NordicTranslator-GPT-PALM

Project Overview

This project focuses on translating article titles and descriptions from English to Norwegian using advanced language models. We leverage two leading models: GPT (versions 3.5 and 4) and Gemini Pro (including also Bison and Unicorn models), to achieve high-quality translations focusing on eCommerce platforms.

Methodology

Input: English text (titles and descriptions).
Processing: Utilizing GPT-3.5/GPT-4 and Gemini Pro models through their respective APIs.
Output: Translated content in Norwegian, formatted in JSON.

Useful References:

Interaction:

Features

Bilingual Translation: Converts English text into Norwegian while preserving the original context and nuances.
Dual Model Approach: Uses the strengths of both GPT and PALM models for translation.
JSON Output: Easy integration and usage in various applications due to JSON format.

Dependencies

To run this project, you need to install the following Python libraries:

!pip install openai
!pip install python-dotenv
!pip install "shapely<2.0.0"
!pip install python-telegram-bot
!pip install google-cloud-aiplatform==1.35.0

Setup and Authentication

ENVIRONMENT FILE

Before using the OpenAI GPT API, you need to set up your environment with the necessary API key. Follow these steps to get started:

Create a .env file in your project's root directory. This file will store your OpenAI API key securely. The content of the .env file should be as follows:
```
OPENAI_API_KEY=your_api_key_here
```
Replace your_api_key_here with your actual OpenAI API key.

OpenAI GPT API

Set your OpenAI API key:

import os
from openai import OpenAI
from dotenv import load_dotenv

# Load environment variables from .env file
load_dotenv()

# Initialize the OpenAI client with your API key
client = OpenAI(
 api_key=os.environ.get("OPENAI_API_KEY")
)

Google Gemini Pro API using Google Colab

Initialize Vertex AI with your Google Cloud project details:

from google.colab import auth as google_auth
google_auth.authenticate_user()

import vertexai
from vertexai.language_models import TextGenerationModel
from google.api_core.exceptions import ResourceExhausted
from vertexai.preview.generative_models import GenerativeModel, Part

vertexai.init(project="your-gcp-project", location="your-gcp-location")

parameters = {
 "candidate_count": 1,
 "max_output_tokens": 2048,
 "temperature": 0.9,
 "top_p": 0.8,
 "top_k": 40
}

# model = TextGenerationModel.from_pretrained("text-bison")
# model = TextGenerationModel.from_pretrained("text-unicorn@001")
model = GenerativeModel("gemini-pro") ### from the Gemini models family

Using the APIs

To use both APIs, you will be sending prompts to each model and then processing their outputs.

GPT API Usage

Create a prompt for the GPT model.

Send the prompt to the GPT API and retrieve the response:

prompt = "your-prompt-for-gpt"
title_response = client.chat.completions.create(
    messages=[{"role": "user","content": prompt}],
    # max_tokens=600,
    # temperature=0.9,
    model="gpt-4-0125-preview"
)
json_output_gpt = title_response.choices[0].message.content

Bonus: Calculating number of tokens in a prompt.

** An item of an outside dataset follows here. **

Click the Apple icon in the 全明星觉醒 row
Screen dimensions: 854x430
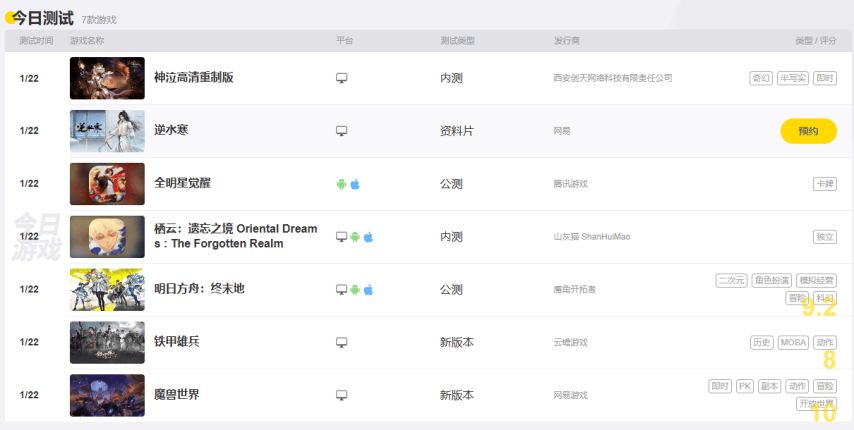click(354, 184)
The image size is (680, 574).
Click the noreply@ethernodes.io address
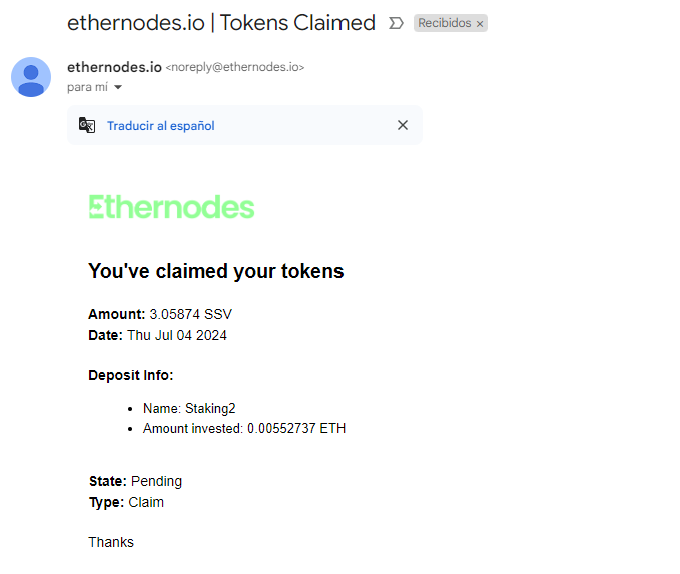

The function num_tokens_from_string takes a string (the prompt) and an encoding name. It first tries to get the encoding directly using tiktoken.get_encoding.

import tiktoken

def num_tokens_from_string(string: str, encoding_name: str) -> int:
    """
    Returns the number of tokens in a text string according to a specified encoding.

    Parameters:
    string (str): The text string to be tokenized.
    encoding_name (str): The name of the encoding or model to use for tokenization. 
        Encoding values: cl100k_base, r50k_base, p50k_base.
        Model values: gpt-3.5-turbo, gpt-3.5-turbo-1106, gpt-3.5-turbo-0125, gpt-4, gpt-4-1106-preview, gpt-4-0125-preview

    Returns:
    int: The number of tokens in the text string.
    """
    try:
        # Attempt to get the encoding directly
        ### cl100k_base, r50k_base, p50k_base as encoding_name
        encoding = tiktoken.get_encoding(encoding_name) 
    except ValueError:
        # If direct retrieval fails, attempt to map the model name to an encoding
        try:
            ### gpt-3.5-turbo, gpt-3.5-turbo-0125, gpt-4, gpt-4-1106-preview, gpt-4-0125-preview as encoding_name
            encoding = tiktoken.encoding_for_model(encoding_name)
        except KeyError as e:
            # If mapping also fails, raise the error
            raise e

    # Encode the string and return the number of tokens
    l_tokens = encoding.encode(string)
    num_tokens = len(l_tokens)
    return num_tokens, l_tokens

Note

Don't forget to install tiktoken by running pip install tiktoken.

Gemini Pro API Usage

Set parameters for the Gemini model.

Send the same or a modified prompt to the PALM API and retrieve the response:

prompt = "your-prompt-for-gemini"
response_gemini = model.generate_content(prompt, generation_config=parameters)
json_output_palm = response_gemini.text

Combining the Outputs

After receiving responses from both APIs, you can compare, contrast, or combine the outputs as needed for your project. This might involve additional processing or data manipulation based on your specific requirements.

Script Overview

The main Python script performs several key functions:

GPT Notebook
- Translation and Generation: It takes English titles, sends them to the LLM API, and retrieves Norwegian translations.
- Data Handling: Combines CSV files, processes data, and handles errors efficiently.
- Custom Functions: Includes functions like replace_mayusculas_noruego for specific text manipulations in Norwegian.
PALM (Gemini Pro) Notebook
- Translation and Generation: Takes titles and descriptions, sends them to the PALM API (models: text-bison, text-unicorn and gemini-pro), and retrieves translations.
- Vertex AI Integration: Uses Vertex AI for managing model interactions.
- Custom Functions: Includes specific text manipulations and data handling routines.

Acknowledgements

GPT-3.5 and GPT-4 by OpenAI
Gemini Pro (also including Bison and Unicorn models) by Google

Contributing

Contributions to NordicTranslator-GPT-PALM are welcome! Here's how you can contribute:

Fork the repository on GitHub. Create a new branch for your proposed feature or fix. Commit your changes with an informative description. Push your branch and submit a pull request. We appreciate your input!

License

NordicTranslator-GPT-PALM is open source software licensed under the MIT License. See the LICENSE file for more details.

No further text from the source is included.